■ What is needed ■
Give the data again exactly, from its opening line through the line in which "Гарантии (312, 109)" appears.

Stored records:

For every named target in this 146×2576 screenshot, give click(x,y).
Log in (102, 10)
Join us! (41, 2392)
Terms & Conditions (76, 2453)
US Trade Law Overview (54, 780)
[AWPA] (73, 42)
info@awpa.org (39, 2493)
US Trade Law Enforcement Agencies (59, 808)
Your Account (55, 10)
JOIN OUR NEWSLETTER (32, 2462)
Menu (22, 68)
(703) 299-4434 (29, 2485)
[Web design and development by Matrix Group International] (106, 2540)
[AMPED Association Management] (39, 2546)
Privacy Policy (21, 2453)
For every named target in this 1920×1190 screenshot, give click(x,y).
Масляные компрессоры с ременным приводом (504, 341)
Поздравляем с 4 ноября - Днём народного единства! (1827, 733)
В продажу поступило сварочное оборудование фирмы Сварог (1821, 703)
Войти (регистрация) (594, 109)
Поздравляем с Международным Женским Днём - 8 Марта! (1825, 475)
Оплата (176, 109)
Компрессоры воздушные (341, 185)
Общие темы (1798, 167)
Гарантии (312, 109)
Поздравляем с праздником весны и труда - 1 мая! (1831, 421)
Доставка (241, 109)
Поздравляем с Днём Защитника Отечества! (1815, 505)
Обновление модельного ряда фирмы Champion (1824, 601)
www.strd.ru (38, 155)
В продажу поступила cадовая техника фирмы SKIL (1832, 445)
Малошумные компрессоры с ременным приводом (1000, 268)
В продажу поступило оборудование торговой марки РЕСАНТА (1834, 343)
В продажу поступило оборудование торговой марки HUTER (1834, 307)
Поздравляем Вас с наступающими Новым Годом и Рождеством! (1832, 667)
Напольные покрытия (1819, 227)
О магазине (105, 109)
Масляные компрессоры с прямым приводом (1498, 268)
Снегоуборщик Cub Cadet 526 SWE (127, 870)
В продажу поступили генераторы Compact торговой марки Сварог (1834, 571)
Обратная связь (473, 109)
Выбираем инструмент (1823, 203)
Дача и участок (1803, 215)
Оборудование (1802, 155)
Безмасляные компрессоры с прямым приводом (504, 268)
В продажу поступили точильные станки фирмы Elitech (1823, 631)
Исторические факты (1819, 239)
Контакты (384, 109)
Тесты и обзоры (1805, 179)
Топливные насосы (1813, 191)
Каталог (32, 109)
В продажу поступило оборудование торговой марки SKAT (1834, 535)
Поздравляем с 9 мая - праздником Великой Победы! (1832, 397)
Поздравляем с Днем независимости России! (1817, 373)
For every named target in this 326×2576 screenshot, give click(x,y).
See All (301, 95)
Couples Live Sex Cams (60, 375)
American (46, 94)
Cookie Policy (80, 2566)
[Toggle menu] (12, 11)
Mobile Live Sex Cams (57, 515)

■ Finished task ■
For every named target in this 146×2576 screenshot, give click(x,y).
Log in (102, 10)
Join us! (41, 2392)
Terms & Conditions (76, 2453)
US Trade Law Overview (54, 780)
[AWPA] (73, 42)
info@awpa.org (39, 2493)
US Trade Law Enforcement Agencies (59, 808)
Your Account (55, 10)
JOIN OUR NEWSLETTER (32, 2462)
Menu (22, 68)
(703) 299-4434 (29, 2485)
[Web design and development by Matrix Group International] (106, 2540)
[AMPED Association Management] (39, 2546)
Privacy Policy (21, 2453)
For every named target in this 1920×1190 screenshot, give click(x,y).
Масляные компрессоры с ременным приводом (504, 341)
Поздравляем с 4 ноября - Днём народного единства! (1827, 733)
В продажу поступило сварочное оборудование фирмы Сварог (1821, 703)
Войти (регистрация) (594, 109)
Поздравляем с Международным Женским Днём - 8 Марта! (1825, 475)
Оплата (176, 109)
Компрессоры воздушные (341, 185)
Общие темы (1798, 167)
Гарантии (312, 109)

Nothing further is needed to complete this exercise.